▸ **Задача**
Перепечатайте без изменений строки данных, начиная со строки, содержащей «Task: Expand the», и до самого конца данных включительно.

▸ **Данные о поиске видимых целей**
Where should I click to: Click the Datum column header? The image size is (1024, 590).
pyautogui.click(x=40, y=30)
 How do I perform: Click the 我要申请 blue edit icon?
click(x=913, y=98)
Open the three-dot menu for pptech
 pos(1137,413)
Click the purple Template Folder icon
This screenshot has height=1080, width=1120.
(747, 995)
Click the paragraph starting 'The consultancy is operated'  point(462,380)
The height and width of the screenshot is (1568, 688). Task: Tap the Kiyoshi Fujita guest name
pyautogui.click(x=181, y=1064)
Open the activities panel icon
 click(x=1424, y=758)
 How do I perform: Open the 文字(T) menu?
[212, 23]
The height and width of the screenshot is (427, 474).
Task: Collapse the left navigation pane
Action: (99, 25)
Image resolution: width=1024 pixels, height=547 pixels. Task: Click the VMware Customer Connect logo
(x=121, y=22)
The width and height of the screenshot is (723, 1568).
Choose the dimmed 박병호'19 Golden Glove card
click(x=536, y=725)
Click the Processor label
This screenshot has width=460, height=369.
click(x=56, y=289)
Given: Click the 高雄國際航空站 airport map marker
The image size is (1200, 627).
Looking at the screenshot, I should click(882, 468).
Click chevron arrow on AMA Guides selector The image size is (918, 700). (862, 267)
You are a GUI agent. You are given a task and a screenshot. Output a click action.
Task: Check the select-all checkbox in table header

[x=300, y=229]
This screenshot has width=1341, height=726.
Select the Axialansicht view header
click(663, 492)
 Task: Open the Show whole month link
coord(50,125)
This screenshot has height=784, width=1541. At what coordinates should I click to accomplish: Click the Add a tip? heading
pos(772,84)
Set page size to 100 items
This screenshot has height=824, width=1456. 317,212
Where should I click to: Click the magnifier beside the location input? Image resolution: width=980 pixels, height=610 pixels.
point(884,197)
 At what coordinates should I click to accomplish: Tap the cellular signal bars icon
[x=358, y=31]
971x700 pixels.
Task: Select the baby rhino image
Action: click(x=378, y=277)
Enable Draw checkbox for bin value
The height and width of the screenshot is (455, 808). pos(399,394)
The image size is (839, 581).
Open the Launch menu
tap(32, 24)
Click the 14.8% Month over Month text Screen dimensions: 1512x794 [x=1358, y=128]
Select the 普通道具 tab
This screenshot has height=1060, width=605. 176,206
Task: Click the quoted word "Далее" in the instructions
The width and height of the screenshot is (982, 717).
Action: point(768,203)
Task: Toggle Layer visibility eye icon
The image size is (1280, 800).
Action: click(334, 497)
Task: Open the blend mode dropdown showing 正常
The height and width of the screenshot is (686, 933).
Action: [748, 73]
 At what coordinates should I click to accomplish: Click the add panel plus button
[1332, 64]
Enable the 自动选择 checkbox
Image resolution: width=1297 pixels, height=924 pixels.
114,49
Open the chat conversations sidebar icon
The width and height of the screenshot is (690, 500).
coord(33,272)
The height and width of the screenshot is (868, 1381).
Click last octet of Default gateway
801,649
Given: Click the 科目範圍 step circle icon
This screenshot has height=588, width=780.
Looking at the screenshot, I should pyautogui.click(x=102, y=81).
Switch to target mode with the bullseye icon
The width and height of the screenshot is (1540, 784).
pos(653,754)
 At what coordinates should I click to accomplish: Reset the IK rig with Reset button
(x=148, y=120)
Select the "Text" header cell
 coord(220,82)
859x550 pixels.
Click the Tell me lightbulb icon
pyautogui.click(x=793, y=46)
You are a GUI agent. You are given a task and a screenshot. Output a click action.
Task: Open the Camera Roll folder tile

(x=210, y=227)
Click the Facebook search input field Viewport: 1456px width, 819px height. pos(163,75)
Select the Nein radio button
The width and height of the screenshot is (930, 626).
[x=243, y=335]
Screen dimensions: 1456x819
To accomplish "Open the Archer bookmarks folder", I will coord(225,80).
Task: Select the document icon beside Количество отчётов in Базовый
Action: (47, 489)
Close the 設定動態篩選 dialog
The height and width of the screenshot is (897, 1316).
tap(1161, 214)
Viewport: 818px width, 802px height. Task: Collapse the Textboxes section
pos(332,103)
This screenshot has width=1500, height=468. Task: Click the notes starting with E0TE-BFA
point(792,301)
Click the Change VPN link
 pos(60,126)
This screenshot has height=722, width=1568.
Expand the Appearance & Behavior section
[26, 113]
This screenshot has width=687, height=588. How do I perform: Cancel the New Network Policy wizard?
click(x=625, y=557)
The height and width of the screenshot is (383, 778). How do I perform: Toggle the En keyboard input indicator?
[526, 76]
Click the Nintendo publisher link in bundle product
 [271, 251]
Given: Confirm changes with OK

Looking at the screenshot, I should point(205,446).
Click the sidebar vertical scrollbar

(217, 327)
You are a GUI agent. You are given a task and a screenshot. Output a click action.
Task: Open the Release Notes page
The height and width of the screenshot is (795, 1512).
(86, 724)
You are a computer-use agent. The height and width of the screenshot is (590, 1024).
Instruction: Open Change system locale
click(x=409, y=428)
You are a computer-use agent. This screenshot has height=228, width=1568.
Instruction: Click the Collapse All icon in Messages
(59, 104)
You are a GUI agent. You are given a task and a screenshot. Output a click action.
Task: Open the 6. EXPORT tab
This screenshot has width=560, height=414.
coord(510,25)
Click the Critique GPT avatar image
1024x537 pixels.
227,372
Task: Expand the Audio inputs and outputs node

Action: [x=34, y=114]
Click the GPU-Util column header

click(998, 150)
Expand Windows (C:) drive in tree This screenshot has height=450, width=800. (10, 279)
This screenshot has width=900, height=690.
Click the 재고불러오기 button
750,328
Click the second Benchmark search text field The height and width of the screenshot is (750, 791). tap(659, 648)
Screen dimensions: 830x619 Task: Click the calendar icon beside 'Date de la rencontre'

▸ **Результат задачи**
Task: Expand the Audio inputs and outputs node

Action: [x=34, y=114]
Click the GPU-Util column header

click(998, 150)
Expand Windows (C:) drive in tree This screenshot has height=450, width=800. (10, 279)
This screenshot has width=900, height=690.
Click the 재고불러오기 button
750,328
Click the second Benchmark search text field The height and width of the screenshot is (750, 791). tap(659, 648)
Screen dimensions: 830x619 Task: Click the calendar icon beside 'Date de la rencontre'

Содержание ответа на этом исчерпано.